Siete nudos y una braza, señor, con su permiso.

Mowett escribió todo eso en el diario de navegación. Después el farol desapareció por una escotilla y volvió a hacerse la oscuridad, y Stephen explicó:

En Lapseki había un tonto llamado Metrodorus que decía que los dioses y los héroes eran la personificación de esto y de lo otro, por ejemplo, del fuego, el agua, el cielo, el sol y de otras cosas. Decía que Agamenón personificaba el aire, si no recuerdo mal. Por otro lado, hay muchos tipos que han encontrado montones de significados ocultos en los poemas de Homero, y algunos aseguran que la
Odisea
es una gran metáfora y que el poeta podría haber escrito magníficos acrósticos. Pero, por lo que yo sé, ni uno de esos vio lo que es más claro que el sol de mediodía: que además de ser el mejor poema épico del mundo es una condena al adulterio. Cientos, mejor dicho, miles de jóvenes héroes murieron; la sangre y las llamas envolvieron la ciudad de Troya; el hijo de Andrómaca cayó de una almena y ella fue a buscar agua para las mujeres griegas; la ciudad fue arrasada y quedó despoblada; y todo eso sólo a causa del adulterio. Y a ella ni siquiera llegó a gustarle ese tipo miserable, al final, James Mowett, el adulterio no es bueno.

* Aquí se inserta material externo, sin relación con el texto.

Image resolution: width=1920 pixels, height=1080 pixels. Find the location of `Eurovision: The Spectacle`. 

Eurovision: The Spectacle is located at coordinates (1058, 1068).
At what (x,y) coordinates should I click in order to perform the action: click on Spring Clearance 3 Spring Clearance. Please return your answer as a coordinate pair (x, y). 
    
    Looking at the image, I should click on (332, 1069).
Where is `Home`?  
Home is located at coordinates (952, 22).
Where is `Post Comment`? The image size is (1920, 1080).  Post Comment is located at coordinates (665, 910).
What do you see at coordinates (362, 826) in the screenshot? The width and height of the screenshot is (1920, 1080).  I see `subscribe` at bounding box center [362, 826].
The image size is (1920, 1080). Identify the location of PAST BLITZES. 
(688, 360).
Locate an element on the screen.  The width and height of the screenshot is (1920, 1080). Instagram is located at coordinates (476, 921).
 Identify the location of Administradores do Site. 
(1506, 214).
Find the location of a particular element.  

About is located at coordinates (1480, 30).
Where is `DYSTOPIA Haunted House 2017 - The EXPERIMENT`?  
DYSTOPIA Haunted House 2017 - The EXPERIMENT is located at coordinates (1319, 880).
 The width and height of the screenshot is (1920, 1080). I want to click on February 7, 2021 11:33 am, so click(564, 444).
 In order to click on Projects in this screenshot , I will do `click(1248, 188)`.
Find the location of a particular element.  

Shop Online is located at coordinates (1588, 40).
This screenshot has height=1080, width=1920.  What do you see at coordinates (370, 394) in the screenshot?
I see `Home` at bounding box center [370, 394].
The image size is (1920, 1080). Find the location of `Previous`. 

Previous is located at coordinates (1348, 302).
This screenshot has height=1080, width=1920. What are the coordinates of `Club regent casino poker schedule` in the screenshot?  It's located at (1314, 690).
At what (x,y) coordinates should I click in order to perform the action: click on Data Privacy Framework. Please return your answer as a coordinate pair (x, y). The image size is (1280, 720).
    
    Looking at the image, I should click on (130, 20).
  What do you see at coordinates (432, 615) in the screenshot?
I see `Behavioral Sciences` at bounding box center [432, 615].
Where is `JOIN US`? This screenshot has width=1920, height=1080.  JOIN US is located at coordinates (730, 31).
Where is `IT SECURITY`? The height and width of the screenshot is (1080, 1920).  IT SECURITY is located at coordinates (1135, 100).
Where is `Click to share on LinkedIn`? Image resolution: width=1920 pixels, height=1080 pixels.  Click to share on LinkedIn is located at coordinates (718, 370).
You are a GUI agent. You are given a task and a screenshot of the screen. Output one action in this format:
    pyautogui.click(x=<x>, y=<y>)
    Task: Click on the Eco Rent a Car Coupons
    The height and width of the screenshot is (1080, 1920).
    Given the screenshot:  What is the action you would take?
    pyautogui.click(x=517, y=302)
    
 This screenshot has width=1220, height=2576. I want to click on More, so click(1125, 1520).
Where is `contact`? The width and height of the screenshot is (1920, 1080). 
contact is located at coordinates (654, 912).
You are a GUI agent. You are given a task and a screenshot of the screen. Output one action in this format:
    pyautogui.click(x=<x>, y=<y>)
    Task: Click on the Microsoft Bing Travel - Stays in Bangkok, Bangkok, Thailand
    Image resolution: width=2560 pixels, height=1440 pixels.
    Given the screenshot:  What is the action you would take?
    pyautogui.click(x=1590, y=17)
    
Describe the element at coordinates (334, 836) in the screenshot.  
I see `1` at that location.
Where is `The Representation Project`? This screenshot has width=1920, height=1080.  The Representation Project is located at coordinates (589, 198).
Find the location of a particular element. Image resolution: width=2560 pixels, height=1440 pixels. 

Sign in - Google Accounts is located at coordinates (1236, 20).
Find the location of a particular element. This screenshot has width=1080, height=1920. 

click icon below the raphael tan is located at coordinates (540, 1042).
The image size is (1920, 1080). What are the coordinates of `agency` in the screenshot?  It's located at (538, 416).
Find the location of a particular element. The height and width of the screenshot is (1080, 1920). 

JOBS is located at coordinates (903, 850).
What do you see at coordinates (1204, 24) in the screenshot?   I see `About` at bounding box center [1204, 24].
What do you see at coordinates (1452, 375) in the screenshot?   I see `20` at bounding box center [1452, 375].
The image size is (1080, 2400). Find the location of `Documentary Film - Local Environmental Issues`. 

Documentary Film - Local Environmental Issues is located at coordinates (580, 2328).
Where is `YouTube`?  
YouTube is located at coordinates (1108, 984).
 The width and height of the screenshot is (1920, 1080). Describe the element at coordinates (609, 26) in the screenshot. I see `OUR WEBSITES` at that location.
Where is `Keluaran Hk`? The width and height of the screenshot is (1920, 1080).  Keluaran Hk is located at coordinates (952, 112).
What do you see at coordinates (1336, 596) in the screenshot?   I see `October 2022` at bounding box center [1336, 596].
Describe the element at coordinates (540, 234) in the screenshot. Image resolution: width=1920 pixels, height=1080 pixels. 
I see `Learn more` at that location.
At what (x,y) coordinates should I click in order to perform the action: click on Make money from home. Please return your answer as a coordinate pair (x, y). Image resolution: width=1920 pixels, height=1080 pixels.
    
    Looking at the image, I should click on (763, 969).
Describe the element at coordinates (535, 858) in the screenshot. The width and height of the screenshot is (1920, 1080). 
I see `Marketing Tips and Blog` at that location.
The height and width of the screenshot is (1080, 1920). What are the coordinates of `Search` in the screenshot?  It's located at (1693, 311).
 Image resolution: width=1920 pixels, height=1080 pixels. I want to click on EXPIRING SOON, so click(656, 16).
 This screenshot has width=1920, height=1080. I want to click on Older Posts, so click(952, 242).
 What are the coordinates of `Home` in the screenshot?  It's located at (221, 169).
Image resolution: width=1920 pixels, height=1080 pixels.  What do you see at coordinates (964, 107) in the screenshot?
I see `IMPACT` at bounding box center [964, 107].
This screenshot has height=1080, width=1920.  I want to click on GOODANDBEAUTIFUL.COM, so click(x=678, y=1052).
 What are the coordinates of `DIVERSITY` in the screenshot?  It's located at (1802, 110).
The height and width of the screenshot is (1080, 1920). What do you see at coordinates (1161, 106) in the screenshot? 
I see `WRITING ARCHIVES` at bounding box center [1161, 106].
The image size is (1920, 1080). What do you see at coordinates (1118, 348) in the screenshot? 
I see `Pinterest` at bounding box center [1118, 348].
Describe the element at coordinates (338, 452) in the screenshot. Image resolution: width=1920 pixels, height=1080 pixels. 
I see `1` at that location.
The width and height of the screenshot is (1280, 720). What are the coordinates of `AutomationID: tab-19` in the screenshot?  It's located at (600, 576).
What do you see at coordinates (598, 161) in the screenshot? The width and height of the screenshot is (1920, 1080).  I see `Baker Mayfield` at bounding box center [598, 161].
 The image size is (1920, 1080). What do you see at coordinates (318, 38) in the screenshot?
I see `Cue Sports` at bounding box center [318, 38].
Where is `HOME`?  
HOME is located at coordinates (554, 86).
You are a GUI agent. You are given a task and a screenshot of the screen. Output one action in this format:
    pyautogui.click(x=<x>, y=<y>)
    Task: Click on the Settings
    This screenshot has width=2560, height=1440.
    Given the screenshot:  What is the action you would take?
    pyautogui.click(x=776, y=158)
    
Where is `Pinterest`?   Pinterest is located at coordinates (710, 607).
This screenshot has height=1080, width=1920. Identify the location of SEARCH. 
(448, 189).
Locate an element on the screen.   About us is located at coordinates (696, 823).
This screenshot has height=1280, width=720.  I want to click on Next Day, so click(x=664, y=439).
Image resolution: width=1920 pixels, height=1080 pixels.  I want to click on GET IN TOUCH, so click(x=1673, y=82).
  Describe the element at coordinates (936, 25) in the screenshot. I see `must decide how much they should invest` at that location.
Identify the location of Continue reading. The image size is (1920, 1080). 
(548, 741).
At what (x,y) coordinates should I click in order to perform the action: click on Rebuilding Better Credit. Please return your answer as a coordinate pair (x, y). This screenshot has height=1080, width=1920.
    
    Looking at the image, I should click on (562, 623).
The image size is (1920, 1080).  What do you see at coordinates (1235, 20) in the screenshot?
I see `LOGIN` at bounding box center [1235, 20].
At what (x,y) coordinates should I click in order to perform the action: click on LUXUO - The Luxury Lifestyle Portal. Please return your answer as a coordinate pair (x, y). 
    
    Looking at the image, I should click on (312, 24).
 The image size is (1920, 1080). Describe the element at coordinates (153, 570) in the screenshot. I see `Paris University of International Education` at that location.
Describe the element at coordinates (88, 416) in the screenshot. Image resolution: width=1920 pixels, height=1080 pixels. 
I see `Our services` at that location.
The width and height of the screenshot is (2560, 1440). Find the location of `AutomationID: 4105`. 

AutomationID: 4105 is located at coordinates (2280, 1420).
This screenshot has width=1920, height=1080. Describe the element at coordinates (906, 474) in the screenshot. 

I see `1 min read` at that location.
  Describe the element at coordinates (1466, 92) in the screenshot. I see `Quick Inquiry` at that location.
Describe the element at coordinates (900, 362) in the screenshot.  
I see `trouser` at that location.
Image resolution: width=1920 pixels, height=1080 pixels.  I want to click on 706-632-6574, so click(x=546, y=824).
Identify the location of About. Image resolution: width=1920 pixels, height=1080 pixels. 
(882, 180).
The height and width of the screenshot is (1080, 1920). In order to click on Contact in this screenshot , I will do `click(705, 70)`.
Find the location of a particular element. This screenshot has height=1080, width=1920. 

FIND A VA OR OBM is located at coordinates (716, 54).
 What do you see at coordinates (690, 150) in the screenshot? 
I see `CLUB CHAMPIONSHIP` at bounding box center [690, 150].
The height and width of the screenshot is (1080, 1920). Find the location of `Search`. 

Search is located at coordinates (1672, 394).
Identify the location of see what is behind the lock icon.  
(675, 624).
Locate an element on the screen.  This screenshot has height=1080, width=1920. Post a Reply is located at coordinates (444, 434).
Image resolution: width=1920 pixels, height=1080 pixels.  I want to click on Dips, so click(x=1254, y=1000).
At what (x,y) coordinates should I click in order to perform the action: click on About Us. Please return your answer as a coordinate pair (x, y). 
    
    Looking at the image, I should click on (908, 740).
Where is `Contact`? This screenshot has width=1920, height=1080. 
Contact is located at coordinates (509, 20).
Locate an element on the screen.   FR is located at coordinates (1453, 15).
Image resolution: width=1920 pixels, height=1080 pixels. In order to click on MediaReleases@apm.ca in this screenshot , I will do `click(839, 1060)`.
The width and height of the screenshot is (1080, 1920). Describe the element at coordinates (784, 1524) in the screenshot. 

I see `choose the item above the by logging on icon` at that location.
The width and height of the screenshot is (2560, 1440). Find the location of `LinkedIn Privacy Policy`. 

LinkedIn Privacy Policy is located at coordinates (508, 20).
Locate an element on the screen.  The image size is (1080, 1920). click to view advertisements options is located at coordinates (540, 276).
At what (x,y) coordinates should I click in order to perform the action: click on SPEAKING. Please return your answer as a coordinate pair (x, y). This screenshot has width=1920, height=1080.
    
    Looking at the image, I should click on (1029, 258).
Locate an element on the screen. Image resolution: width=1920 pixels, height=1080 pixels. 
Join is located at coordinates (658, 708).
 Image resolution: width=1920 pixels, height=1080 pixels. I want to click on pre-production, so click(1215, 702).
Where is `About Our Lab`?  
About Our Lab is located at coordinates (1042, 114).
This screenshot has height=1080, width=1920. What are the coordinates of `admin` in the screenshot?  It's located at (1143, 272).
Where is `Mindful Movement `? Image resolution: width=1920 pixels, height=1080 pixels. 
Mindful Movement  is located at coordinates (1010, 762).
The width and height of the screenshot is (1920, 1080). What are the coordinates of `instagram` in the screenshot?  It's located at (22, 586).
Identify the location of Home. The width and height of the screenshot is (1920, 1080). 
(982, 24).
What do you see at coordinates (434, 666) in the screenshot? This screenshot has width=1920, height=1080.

No, señor —dijo Mowett, sonriendo en la oscuridad, además de porque se acordaba de que él lo había cometido porque, como todos los tripulantes de la
Surprise
, estaba tan seguro de que el doctor Maturin había tenido relaciones con la señora Fielding como si les hubiera visto en la cama desnudos, besándose y abrazándose—. No, señor, no es bueno. A veces he tenido deseos de decírselo a él, pero ése es un asunto demasiado delicado y no creo que sirva de nada hacerlo. ¿Qué ocurre, Boyle?

«¿Quién será él?», se preguntó Maturin.

Disculpe, señor —respondió Boyle—, pero creo que he oído un grito en la lancha.

Entonces vaya a la popa y averigüe qué ocurre. Coja mi bocina y hable alto y claro.

Boyle habló alto y claro, y luego regresó y dijo:

El pastor quiere saber si hemos advertido que se aproxima una gran tormenta.

Por eso es por lo que hemos estado rogando desde hace tanto tiempo —dijo Mowett—. Pero tal vez sea mejor traer la lancha, porque él está intranquilo. Baje y ayúdele a subir por la escala de popa. A esa parte llega mucha luz de la gran cabina.

Es usted muy amable —dijo Martin, sentándose junto al cabrestante para recobrar el aliento después de subir—. La lancha cabeceaba de un modo que inspiraba miedo, y yo no podía ver nada desde hacía media hora.

¿Qué miraba, señor?

Organismos fosforescentes, la mayoría diminutos crustáceos pelágicos, los copépodos. Pero para verlos es necesario que el mar esté más tranquilo, como ha estado durante casi todo el viaje. ¡Cuánto deseo que vuelva a estar en calma antes de que dejemos atrás el mar de los Sargazos!

No sé con seguridad qué tiempo hará en el mar de los Sargazos —dijo Mowett—, pero estoy casi seguro de que habrá calma antes de que crucemos el ecuador.

En realidad, mucho, mucho antes de que cruzaran el ecuador, los vientos alisios dejaron de pasar por la estela de la
Surprise
. Entonces la gran cantidad de velas que la fragata tenía desplegadas para tomar hasta los vientos más ligeros se pusieron flácidas y la fragata empezó a balancearse violentamente entre las olas.

Así que ésta es la zona de calmas —dijo Martin al llegar a la cubierta vestido con su mejor chaqueta, la que usaba cuando le invitaban a comer en la gran cabina. Miró hacia el cielo despejado y hacia el mar cristalino con gran satisfacción—. Siempre deseé conocerla. Pero creo que voy a quitarme la chaqueta hasta la hora de comer.